Clean water for drinking and ag use is surely a good thing. Three oil companies want to vastly increase drilling between Santa Maria and Los Alamos. If they have their way, hundreds of new wells would be drilled right through the groundwater basin that provides water for tens of thousands of people. If our water is contaminated, what the heck. Most of their shareholders live out-of-state anyway.

Now let’s consider something the oil companies don’t like to talk about — breaches of well casings. These wells would go down directly through the aquifer, our drinking water, to reach the oil below. They tell us that there are layers of clay that act as impermeable barriers protecting our water. And barriers, static and dynamic, are put in place to prevent blowouts and the potential release of oil. However, operator error, mechanical failure, and equipment malfunction occurs.

A blowout could happen anywhere along the route of the well casing, including where it passes through our drinking water. A recent independent study of over 3,000 wells put the well failure rate at over 7 percent. Aera proposes to use an extreme extraction technique employing high pressure steam at temperatures of over 500 degrees. This could result in even higher rates of casing failure.

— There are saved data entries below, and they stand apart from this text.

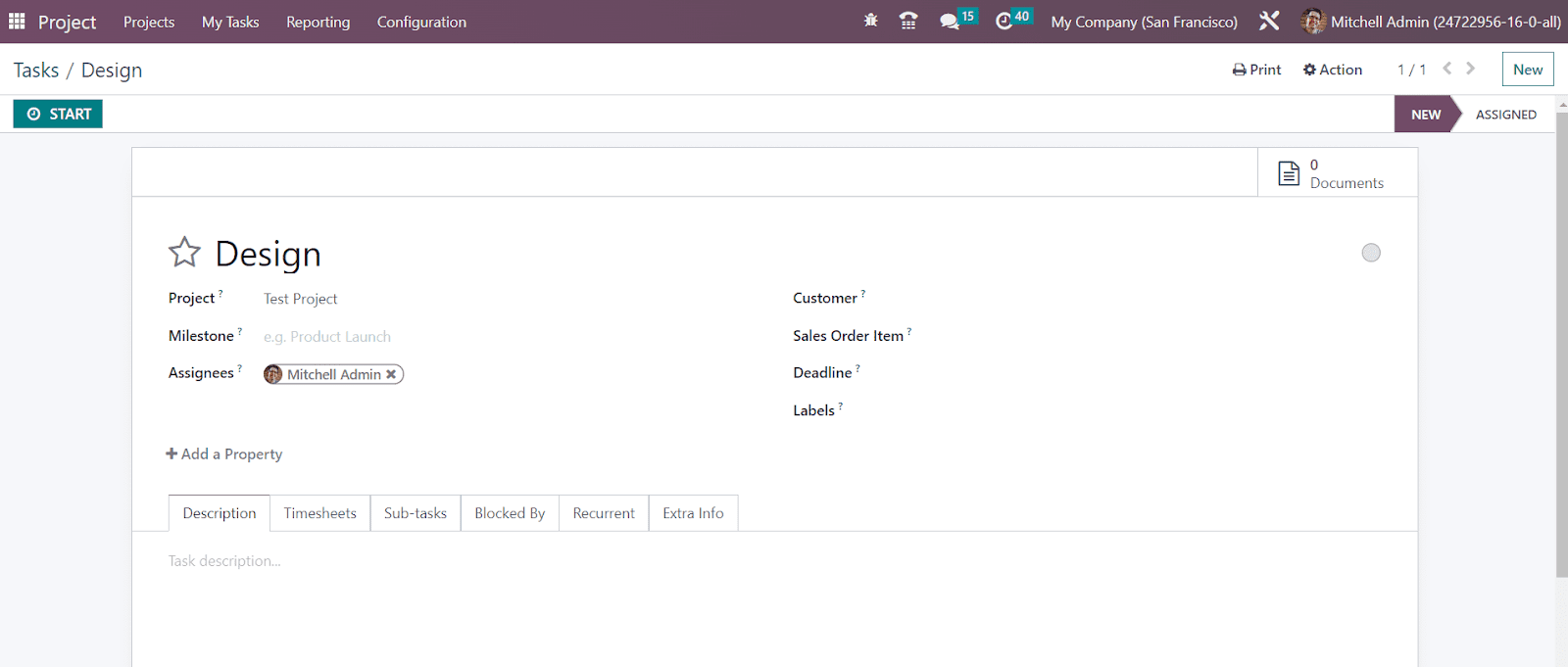Open the chat messages icon
The height and width of the screenshot is (667, 1568).
pos(949,22)
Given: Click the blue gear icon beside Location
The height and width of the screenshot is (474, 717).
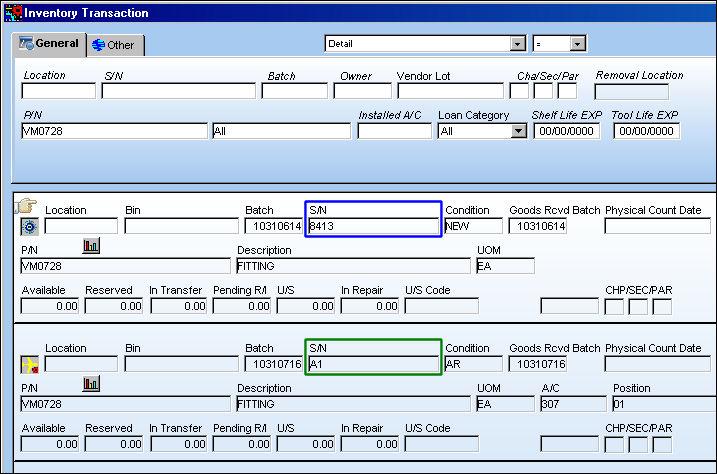Looking at the screenshot, I should tap(30, 227).
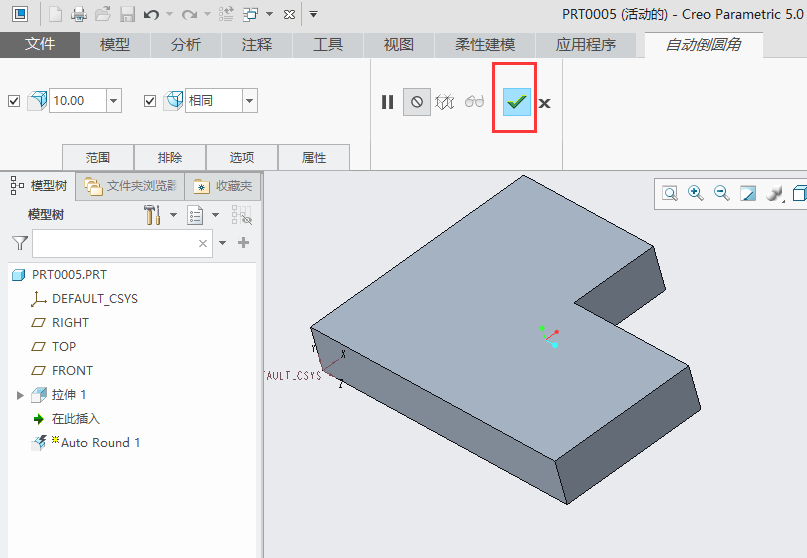This screenshot has width=807, height=558.
Task: Pause the auto round tool
Action: pyautogui.click(x=387, y=101)
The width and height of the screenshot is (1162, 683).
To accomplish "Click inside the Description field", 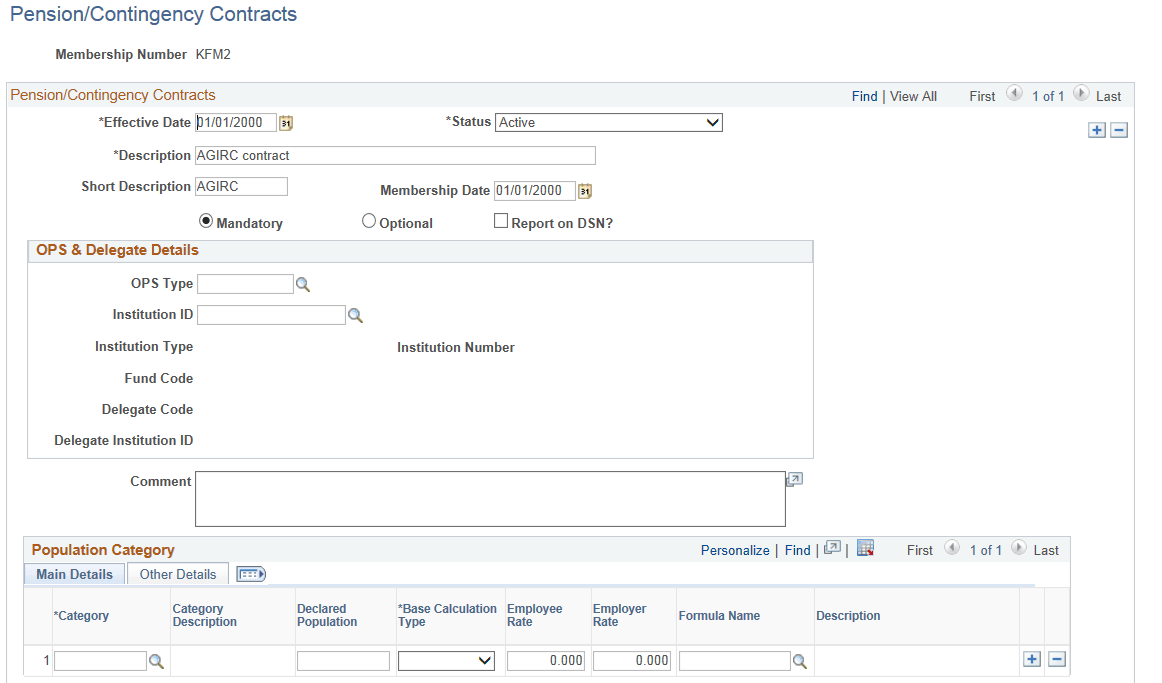I will click(x=394, y=155).
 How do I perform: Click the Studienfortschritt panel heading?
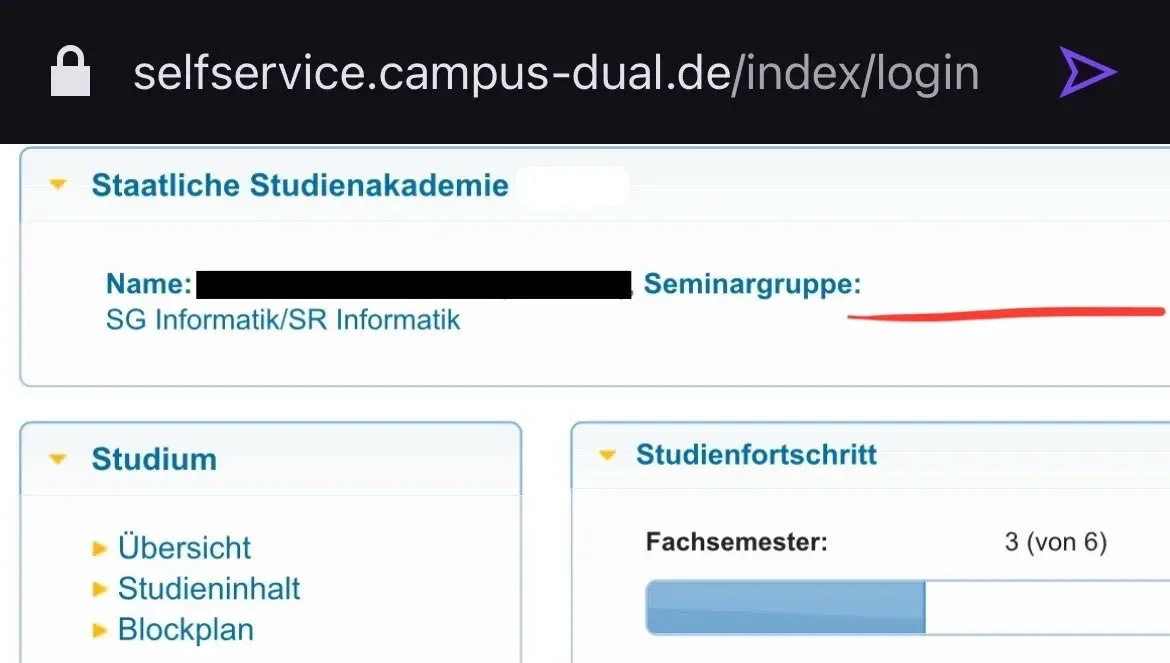[x=756, y=455]
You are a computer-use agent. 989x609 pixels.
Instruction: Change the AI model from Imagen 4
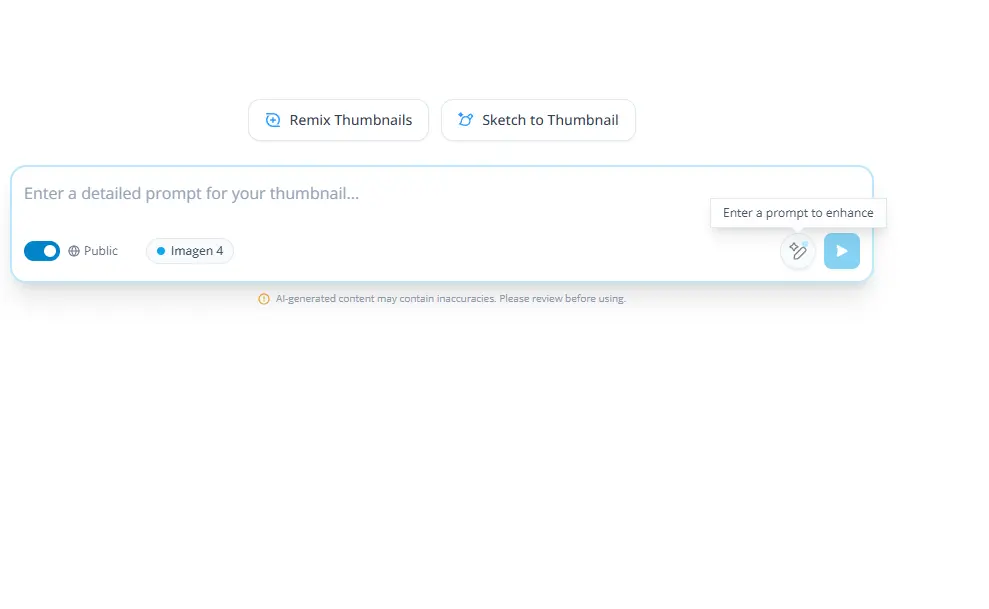[x=189, y=251]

Beyond this problem, one of these companies, Aera Energy, assumes there would be one spill per year for every 130 of its wells in this area between Santa Maria and Los Alamos. This alone would amount to spills each year of over one-half million gallons. In addition to oil spills, more millions of gallons of other toxic and cancer-causing liquids from oil drilling operations always accidentally or unintentionally make their way into the ground and percolate down.

Over the long life of a well, whether active, idle or abandoned, it is very likely to experience a breach. The profit would all go to the shareholders while we would take the risk of losing our drinking water.